• THE INPUT:
--- BEGIN ---
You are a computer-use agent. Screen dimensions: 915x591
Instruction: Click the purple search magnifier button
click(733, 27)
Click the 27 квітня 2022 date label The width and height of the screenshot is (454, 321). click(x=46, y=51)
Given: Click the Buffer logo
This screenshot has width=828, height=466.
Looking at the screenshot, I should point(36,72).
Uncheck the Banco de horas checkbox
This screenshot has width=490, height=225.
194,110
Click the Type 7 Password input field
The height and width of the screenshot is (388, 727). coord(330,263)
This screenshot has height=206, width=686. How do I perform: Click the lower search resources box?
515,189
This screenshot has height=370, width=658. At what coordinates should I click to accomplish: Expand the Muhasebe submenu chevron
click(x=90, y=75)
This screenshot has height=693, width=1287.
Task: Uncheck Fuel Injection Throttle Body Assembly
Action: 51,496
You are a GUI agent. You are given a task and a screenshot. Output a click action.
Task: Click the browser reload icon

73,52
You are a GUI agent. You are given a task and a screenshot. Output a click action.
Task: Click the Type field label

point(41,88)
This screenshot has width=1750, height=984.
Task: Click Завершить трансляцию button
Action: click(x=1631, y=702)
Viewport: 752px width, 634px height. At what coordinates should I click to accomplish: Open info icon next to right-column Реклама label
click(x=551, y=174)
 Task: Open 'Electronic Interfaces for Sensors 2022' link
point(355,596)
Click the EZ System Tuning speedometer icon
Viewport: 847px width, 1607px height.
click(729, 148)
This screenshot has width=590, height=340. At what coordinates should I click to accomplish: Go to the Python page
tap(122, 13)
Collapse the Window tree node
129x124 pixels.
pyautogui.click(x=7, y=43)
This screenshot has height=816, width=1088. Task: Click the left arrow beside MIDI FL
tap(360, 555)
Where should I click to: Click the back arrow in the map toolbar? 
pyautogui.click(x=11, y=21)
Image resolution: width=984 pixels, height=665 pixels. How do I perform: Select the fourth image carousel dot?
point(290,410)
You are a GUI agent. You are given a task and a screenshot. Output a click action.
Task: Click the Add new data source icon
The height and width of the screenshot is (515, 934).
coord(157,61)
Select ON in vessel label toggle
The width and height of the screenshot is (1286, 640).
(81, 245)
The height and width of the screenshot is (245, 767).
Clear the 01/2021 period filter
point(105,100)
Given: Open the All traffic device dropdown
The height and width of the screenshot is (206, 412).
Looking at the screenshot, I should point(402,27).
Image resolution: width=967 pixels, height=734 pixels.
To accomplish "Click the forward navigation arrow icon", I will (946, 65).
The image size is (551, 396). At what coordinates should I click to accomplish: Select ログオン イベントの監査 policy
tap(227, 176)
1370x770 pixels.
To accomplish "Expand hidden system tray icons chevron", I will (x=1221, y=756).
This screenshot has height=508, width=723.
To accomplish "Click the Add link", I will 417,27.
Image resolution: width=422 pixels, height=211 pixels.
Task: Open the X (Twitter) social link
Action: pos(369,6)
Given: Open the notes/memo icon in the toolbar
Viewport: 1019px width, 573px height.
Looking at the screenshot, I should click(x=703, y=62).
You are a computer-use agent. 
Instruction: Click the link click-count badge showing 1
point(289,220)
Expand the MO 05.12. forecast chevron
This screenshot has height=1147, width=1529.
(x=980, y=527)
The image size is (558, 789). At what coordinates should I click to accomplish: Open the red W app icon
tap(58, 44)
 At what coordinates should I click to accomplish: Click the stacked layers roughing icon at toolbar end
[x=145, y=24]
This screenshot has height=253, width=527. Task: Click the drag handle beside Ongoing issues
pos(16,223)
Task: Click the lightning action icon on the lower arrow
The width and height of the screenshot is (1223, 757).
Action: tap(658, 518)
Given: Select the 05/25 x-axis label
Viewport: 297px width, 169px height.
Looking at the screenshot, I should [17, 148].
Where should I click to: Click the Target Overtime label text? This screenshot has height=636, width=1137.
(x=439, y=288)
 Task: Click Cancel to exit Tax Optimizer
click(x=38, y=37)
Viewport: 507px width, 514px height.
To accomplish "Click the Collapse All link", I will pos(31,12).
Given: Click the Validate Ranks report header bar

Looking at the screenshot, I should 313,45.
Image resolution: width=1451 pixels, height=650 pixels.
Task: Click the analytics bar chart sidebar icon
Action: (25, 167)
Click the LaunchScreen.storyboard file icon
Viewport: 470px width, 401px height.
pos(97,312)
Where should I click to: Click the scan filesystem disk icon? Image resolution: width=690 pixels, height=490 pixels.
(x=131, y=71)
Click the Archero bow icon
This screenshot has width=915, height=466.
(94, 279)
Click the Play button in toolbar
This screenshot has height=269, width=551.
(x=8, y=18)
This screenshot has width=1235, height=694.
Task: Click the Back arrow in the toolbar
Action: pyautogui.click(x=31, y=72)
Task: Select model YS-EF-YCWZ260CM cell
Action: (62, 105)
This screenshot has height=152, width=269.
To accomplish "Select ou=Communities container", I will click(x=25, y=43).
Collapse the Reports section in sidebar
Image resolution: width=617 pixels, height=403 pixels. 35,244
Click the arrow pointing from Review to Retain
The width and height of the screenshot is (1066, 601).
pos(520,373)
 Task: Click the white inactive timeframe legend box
--- END ---
• WHAT YOU NEED TO DO:
Reproduce verbatim every line from the one containing "This screenshot has height=152, width=269." through the final line of the entries, including both.

• CORRECT RESPONSE:
This screenshot has height=152, width=269.
To accomplish "Select ou=Communities container", I will click(x=25, y=43).
Collapse the Reports section in sidebar
Image resolution: width=617 pixels, height=403 pixels. 35,244
Click the arrow pointing from Review to Retain
The width and height of the screenshot is (1066, 601).
pos(520,373)
 Task: Click the white inactive timeframe legend box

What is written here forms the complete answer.